**Record excerpts**
----

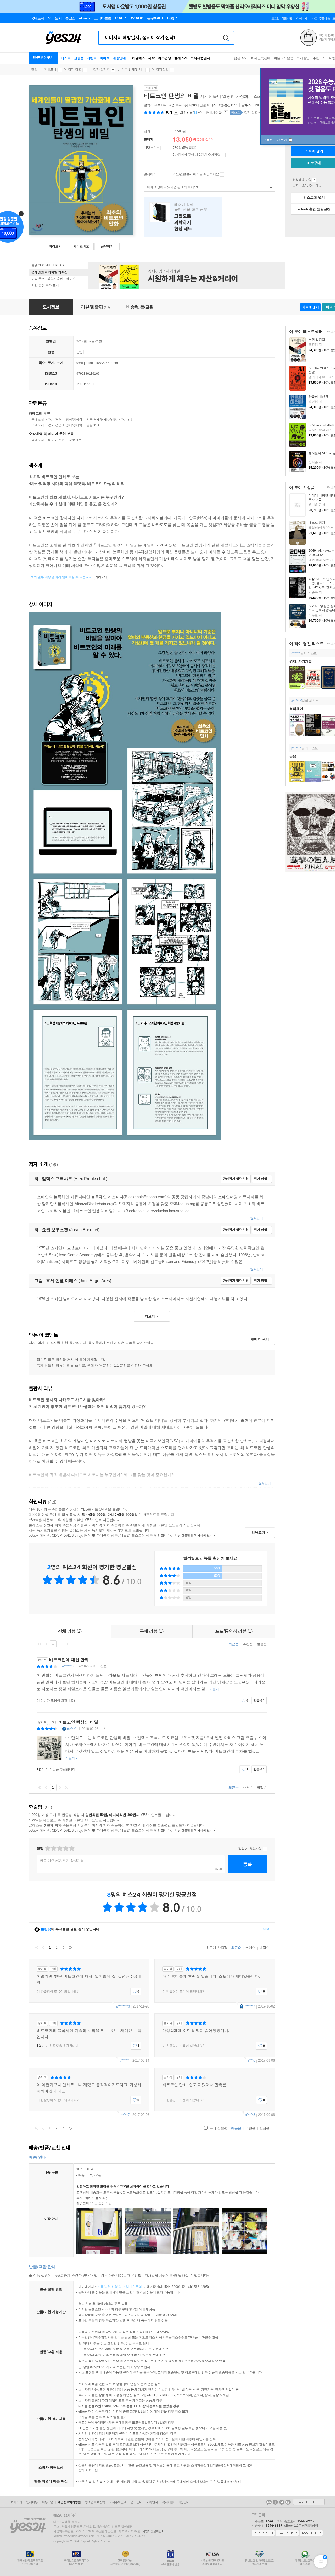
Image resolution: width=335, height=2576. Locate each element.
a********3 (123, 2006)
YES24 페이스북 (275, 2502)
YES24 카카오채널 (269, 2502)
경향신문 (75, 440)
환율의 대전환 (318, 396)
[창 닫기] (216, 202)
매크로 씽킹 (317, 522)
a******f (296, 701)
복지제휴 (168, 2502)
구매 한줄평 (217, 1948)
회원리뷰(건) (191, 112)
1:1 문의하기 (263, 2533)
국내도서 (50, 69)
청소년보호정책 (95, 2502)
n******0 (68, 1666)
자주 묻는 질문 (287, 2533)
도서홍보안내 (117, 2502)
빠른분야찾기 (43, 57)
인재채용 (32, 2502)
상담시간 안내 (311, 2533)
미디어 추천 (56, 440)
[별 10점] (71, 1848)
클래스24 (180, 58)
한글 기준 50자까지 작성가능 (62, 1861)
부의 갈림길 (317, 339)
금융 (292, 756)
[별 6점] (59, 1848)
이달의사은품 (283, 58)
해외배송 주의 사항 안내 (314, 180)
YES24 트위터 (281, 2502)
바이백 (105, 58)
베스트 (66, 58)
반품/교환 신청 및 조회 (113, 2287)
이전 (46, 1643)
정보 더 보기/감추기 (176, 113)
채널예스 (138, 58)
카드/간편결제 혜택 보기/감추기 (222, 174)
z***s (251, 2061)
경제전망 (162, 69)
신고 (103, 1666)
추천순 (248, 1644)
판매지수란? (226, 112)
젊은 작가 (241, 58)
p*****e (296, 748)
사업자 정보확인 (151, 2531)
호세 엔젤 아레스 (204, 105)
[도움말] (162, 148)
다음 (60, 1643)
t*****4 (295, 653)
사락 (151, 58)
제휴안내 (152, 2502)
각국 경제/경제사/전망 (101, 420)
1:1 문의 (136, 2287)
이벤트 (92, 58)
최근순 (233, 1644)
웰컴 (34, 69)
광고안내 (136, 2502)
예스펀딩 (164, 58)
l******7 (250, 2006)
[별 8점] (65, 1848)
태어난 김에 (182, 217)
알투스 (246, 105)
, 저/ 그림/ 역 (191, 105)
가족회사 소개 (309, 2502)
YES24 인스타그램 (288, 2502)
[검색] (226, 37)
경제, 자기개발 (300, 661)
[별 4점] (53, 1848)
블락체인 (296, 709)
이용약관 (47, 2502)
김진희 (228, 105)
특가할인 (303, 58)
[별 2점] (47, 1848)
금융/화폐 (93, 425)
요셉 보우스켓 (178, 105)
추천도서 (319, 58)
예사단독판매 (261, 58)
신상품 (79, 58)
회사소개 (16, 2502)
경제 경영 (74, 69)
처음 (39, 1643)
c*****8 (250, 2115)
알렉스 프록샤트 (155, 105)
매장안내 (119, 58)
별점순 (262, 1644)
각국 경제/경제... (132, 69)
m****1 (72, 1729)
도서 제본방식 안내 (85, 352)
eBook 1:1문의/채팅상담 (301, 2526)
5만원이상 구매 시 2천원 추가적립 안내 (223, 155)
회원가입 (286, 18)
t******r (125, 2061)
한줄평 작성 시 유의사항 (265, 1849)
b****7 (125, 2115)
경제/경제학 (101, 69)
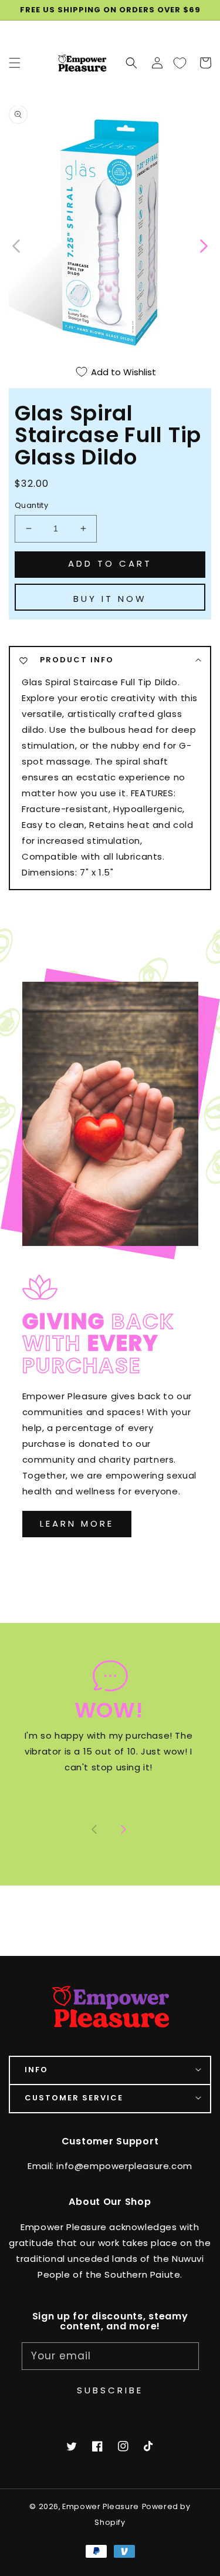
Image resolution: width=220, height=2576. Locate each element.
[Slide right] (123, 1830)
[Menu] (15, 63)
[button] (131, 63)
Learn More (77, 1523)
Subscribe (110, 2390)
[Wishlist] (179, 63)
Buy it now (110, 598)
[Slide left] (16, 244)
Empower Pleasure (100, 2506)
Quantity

----

**What you have to do**
Each entry above should be printed again word for word, with any picture dropped.

**Result for this exercise**
Image resolution: width=335, height=2576. Locate each element.
a********3 (123, 2006)
YES24 페이스북 (275, 2502)
YES24 카카오채널 (269, 2502)
경향신문 (75, 440)
환율의 대전환 (318, 396)
[창 닫기] (216, 202)
매크로 씽킹 (317, 522)
a******f (296, 701)
복지제휴 (168, 2502)
구매 한줄평 (217, 1948)
회원리뷰(건) (191, 112)
1:1 문의하기 (263, 2533)
국내도서 (50, 69)
청소년보호정책 (95, 2502)
n******0 (68, 1666)
자주 묻는 질문 (287, 2533)
도서홍보안내 (117, 2502)
빠른분야찾기 (43, 57)
인재채용 (32, 2502)
상담시간 안내 (311, 2533)
미디어 추천 (56, 440)
[별 10점] (71, 1848)
클래스24 (180, 58)
한글 기준 50자까지 작성가능 (62, 1861)
부의 갈림길 (317, 339)
금융 (292, 756)
[별 6점] (59, 1848)
이달의사은품 (283, 58)
해외배송 주의 사항 안내 (314, 180)
YES24 트위터 (281, 2502)
바이백 (105, 58)
베스트 (66, 58)
반품/교환 신청 및 조회 (113, 2287)
이전 (46, 1643)
정보 더 보기/감추기 (176, 113)
채널예스 (138, 58)
카드/간편결제 혜택 보기/감추기 (222, 174)
z***s (251, 2061)
경제전망 (162, 69)
신고 (103, 1666)
추천순 (248, 1644)
판매지수란? (226, 112)
젊은 작가 (241, 58)
p*****e (296, 748)
사업자 정보확인 (151, 2531)
호세 엔젤 아레스 (204, 105)
[도움말] (162, 148)
다음 (60, 1643)
t*****4 (295, 653)
사락 (151, 58)
제휴안내 (152, 2502)
각국 경제/경제사/전망 (101, 420)
1:1 문의 (136, 2287)
이벤트 (92, 58)
최근순 (233, 1644)
웰컴 (34, 69)
광고안내 (136, 2502)
예스펀딩 (164, 58)
l******7 (250, 2006)
[별 8점] (65, 1848)
태어난 김에 (182, 217)
알투스 (246, 105)
, 저/ 그림/ 역 (191, 105)
가족회사 소개 (309, 2502)
YES24 인스타그램 (288, 2502)
[검색] (226, 37)
경제, 자기개발 (300, 661)
[별 4점] (53, 1848)
블락체인 (296, 709)
이용약관 (47, 2502)
김진희 (228, 105)
특가할인 (303, 58)
[별 2점] (47, 1848)
금융/화폐 (93, 425)
요셉 보우스켓 (178, 105)
추천도서 (319, 58)
예사단독판매 (261, 58)
신상품 (79, 58)
회사소개 (16, 2502)
경제 경영 (74, 69)
처음 (39, 1643)
c*****8 (250, 2115)
알렉스 프록샤트 (155, 105)
매장안내 (119, 58)
별점순 (262, 1644)
각국 경제/경제... (132, 69)
m****1 (72, 1729)
도서 제본방식 안내 (85, 352)
eBook 1:1문의/채팅상담 (301, 2526)
5만원이상 구매 시 2천원 추가적립 안내 (223, 155)
회원가입 (286, 18)
t******r (125, 2061)
한줄평 작성 시 유의사항 (265, 1849)
b****7 (125, 2115)
경제/경제학 (101, 69)
Image resolution: width=220, height=2576. Locate each element.
[Slide right] (123, 1830)
[Menu] (15, 63)
[button] (131, 63)
Learn More (77, 1523)
Subscribe (110, 2390)
[Wishlist] (179, 63)
Buy it now (110, 598)
[Slide left] (16, 244)
Empower Pleasure (100, 2506)
Quantity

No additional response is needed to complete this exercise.